Posted on 27-Oct-2023 21:28:52
#43 ]
Elite Member
Joined: 29-Oct-2012
Posts: 3650
From: Germany

@Kremlar

Quote:

Kremlar wrote:
@OneTImer1
Quote:
Engineers like Jay Miner developed new chipsets before he left the company. The chipset would have used (dual ported) VRam, that costs more than the average A500 buyer would have paid, that's one of the reasons it was never put into production by the management.


@kamelito
Quote:
When the original team left the next chipset was finished they didn’t use it.



Not true, at least according to Jay Miner. Sometime in the late 80s I think I found a BBS run by Jay Miner.
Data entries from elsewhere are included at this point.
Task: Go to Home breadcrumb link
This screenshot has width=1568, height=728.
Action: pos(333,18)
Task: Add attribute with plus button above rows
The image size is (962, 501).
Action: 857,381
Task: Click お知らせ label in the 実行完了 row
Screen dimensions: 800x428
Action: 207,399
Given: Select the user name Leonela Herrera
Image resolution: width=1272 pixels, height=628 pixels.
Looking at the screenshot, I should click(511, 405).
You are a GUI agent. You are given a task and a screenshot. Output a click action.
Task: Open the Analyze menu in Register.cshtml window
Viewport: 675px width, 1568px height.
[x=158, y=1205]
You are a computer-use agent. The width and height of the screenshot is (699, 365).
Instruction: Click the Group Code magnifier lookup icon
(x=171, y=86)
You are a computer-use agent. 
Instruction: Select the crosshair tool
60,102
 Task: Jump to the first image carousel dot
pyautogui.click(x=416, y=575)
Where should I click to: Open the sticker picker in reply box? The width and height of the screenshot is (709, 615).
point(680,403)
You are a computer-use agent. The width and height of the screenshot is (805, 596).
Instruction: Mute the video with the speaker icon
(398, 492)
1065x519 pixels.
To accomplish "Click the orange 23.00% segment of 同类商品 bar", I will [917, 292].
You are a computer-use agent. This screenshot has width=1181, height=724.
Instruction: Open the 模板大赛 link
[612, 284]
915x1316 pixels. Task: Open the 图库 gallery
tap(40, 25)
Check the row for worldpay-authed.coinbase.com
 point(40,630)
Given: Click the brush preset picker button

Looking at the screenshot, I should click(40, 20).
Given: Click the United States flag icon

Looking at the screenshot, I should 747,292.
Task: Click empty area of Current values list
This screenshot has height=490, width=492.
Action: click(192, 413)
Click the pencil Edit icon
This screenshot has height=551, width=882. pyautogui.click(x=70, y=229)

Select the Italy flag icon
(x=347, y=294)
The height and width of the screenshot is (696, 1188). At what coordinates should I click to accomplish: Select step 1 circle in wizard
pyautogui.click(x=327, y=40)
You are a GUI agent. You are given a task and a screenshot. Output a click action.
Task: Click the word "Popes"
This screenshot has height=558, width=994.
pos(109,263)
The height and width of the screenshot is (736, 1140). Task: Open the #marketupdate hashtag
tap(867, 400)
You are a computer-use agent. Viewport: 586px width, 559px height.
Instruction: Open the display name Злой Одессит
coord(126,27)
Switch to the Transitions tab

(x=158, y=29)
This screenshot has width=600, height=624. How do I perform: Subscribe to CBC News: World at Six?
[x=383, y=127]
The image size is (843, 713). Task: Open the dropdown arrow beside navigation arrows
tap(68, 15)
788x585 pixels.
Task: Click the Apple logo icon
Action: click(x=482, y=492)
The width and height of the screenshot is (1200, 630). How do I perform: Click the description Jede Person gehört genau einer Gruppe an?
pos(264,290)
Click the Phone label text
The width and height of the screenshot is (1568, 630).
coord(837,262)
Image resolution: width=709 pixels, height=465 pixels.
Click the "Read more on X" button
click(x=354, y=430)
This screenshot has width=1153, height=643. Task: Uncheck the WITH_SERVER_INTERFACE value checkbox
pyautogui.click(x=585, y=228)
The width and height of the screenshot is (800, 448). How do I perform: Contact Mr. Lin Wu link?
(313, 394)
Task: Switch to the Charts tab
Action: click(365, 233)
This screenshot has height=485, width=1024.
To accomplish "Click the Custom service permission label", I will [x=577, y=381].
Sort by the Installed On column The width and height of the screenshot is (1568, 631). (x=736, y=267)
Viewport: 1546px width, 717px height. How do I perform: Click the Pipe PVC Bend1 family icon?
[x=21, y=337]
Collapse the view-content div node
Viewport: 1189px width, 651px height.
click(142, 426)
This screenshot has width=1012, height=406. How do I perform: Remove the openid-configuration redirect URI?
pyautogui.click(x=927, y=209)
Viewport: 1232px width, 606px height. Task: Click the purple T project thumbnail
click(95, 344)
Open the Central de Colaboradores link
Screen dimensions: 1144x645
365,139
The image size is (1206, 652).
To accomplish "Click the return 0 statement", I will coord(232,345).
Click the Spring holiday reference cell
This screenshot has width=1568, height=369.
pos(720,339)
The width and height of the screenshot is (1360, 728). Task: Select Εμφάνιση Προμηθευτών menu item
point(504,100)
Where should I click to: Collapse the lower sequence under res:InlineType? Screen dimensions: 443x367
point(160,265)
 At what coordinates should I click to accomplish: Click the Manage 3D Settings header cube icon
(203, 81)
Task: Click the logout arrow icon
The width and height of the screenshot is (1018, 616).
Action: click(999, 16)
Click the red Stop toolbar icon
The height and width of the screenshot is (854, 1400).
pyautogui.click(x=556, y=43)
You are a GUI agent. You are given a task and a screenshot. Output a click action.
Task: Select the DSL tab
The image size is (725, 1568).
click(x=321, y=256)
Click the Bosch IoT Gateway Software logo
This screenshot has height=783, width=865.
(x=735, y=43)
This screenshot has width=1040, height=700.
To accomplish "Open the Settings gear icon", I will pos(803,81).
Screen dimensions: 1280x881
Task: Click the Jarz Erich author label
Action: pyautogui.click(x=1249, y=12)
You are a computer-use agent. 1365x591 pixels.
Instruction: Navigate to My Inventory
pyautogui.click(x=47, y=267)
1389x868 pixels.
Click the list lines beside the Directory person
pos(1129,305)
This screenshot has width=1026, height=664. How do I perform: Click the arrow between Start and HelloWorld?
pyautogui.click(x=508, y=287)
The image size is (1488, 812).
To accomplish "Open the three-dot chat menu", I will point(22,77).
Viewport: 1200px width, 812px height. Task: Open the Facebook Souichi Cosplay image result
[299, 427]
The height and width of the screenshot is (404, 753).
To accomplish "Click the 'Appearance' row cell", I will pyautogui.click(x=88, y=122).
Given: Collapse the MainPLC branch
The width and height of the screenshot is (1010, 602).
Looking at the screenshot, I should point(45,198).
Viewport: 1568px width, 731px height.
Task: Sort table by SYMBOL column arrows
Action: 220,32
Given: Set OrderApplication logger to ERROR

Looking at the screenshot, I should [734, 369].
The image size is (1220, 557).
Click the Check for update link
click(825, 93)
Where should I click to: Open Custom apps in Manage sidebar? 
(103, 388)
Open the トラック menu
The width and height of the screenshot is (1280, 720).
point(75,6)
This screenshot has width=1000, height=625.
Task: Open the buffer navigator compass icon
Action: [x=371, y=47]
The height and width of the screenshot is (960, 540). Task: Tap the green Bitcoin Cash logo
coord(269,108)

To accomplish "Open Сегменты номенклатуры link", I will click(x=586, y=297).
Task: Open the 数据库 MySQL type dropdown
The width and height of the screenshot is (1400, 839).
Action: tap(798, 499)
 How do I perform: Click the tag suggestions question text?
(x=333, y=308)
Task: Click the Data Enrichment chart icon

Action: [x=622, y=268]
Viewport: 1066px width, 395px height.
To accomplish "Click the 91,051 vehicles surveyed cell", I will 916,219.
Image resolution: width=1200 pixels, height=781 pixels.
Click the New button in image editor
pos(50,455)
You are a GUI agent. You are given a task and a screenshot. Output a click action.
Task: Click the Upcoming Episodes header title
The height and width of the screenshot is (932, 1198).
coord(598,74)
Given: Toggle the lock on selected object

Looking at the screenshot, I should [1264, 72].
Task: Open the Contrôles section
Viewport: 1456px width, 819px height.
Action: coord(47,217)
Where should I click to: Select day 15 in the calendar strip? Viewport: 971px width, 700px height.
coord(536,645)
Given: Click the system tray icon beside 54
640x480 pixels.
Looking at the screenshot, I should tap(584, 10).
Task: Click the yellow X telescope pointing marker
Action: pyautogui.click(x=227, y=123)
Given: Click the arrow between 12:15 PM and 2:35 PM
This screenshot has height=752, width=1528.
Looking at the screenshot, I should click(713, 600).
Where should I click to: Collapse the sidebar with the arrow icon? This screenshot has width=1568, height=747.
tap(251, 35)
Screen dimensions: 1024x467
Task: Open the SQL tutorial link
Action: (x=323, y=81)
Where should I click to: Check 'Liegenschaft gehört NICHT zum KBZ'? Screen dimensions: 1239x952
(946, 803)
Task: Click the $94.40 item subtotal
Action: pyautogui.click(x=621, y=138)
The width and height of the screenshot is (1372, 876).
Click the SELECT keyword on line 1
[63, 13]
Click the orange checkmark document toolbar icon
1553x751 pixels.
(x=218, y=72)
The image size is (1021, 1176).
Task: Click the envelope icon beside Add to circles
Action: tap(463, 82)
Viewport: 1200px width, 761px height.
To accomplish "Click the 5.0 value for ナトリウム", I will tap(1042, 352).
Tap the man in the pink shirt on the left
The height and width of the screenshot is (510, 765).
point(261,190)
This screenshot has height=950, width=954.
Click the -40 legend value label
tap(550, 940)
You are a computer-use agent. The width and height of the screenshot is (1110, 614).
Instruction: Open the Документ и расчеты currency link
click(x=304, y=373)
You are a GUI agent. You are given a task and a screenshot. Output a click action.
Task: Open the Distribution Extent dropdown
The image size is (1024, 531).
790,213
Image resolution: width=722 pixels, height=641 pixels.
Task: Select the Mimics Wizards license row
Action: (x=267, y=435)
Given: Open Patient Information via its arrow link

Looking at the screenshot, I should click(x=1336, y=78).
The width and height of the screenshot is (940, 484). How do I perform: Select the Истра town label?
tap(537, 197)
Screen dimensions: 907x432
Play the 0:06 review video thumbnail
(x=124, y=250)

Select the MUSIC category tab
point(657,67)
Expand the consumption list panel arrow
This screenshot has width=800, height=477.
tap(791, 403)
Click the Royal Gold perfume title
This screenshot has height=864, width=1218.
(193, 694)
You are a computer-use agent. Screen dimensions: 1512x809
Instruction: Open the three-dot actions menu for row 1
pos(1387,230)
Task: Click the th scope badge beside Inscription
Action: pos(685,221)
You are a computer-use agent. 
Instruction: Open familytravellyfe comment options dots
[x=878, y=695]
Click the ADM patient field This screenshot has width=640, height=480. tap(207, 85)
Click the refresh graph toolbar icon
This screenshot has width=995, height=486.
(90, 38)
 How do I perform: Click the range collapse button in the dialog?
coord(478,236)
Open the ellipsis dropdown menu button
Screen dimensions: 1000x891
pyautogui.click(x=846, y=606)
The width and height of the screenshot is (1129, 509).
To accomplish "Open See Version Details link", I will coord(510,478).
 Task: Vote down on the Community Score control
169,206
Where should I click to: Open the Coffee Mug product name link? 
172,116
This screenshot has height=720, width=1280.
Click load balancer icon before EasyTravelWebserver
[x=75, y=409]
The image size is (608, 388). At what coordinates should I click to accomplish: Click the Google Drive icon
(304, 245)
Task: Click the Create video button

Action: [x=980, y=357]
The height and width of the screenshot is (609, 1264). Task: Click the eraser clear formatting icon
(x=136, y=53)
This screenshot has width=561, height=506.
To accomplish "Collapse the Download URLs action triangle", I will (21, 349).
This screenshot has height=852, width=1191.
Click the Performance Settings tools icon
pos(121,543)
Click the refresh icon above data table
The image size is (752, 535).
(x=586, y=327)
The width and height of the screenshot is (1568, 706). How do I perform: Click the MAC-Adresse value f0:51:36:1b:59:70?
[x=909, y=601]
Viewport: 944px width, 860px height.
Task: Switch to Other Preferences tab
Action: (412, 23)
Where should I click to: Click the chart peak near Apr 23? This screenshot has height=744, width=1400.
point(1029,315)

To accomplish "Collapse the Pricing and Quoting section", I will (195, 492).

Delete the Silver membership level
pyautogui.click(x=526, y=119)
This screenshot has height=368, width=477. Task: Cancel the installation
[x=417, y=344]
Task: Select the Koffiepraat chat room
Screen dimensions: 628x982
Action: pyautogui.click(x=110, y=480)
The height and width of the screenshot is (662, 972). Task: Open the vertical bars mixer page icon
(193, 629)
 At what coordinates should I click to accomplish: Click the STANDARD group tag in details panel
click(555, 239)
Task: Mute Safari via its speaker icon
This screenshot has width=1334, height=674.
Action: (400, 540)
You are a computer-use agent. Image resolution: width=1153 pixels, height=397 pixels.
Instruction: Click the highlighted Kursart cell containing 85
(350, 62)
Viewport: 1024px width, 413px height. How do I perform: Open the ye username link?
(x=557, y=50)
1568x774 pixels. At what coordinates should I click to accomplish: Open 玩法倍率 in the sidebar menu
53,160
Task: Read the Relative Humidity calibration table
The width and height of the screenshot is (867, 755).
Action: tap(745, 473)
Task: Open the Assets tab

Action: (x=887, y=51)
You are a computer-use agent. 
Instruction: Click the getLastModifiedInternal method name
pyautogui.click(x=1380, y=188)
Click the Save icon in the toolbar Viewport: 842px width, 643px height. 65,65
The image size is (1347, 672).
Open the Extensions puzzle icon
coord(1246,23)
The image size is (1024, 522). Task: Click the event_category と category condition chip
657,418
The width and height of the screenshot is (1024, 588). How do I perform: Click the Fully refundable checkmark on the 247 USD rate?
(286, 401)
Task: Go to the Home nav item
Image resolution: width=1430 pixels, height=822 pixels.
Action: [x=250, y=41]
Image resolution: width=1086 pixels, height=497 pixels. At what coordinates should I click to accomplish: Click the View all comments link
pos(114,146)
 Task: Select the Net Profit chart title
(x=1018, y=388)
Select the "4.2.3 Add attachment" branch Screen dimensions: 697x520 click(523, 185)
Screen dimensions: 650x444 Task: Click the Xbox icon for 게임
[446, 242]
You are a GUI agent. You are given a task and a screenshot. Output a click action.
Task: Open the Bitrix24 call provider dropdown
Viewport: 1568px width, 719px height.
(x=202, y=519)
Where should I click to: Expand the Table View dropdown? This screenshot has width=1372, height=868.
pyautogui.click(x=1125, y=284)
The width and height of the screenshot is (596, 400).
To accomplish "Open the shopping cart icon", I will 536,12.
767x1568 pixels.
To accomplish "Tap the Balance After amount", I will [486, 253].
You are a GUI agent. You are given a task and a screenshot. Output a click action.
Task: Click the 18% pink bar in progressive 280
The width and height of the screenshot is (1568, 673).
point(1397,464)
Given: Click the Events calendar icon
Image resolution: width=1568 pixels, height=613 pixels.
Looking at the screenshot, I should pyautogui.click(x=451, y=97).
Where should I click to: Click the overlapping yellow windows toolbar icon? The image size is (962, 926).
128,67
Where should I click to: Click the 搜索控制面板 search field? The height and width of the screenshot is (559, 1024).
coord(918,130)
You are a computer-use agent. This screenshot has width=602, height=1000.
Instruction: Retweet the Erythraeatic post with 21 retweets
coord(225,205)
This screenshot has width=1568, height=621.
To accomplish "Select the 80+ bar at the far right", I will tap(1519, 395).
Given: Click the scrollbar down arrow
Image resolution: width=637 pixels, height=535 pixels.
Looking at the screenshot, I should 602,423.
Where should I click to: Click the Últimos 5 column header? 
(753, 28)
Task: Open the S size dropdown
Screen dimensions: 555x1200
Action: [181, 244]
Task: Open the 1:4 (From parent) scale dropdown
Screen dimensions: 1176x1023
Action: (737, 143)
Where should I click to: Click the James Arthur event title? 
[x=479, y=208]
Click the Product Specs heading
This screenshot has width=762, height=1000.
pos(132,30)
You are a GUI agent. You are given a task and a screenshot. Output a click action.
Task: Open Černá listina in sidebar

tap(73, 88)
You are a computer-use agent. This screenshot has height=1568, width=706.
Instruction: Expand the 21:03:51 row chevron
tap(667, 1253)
And like the fanboy kid I was, I peppered him with questions including rumors of a new chipset they had designed before leaving Commodore.

His reply was "Nope, never was such a thing". I had the foresight to print out that chat, and I ran across it years ago and scanned it to PDF. I posted it here years ago but can post it again if you are interested.

Back then, from my point of view, Commodore fans like myself were hanging on the idea of a rumored groundbreaking new graphics chipset to put Amiga back in front. Not much came with the 3000, and only a minor AGA upgrade with the 1200/4000. Not enough to put Amiga back on the podium.

This is an interesting topic and one I've thought about in the past. Commodore engineers are treated like celebrities, while Commodore's downfall is blamed on management. I suspect there was a lot of blame to go around.

What resources were utilized when creating the original Amiga computer & chipset? How many people, how many hours, how much $$? Were those resources not duplicated under Commodore's management? I'm not sure.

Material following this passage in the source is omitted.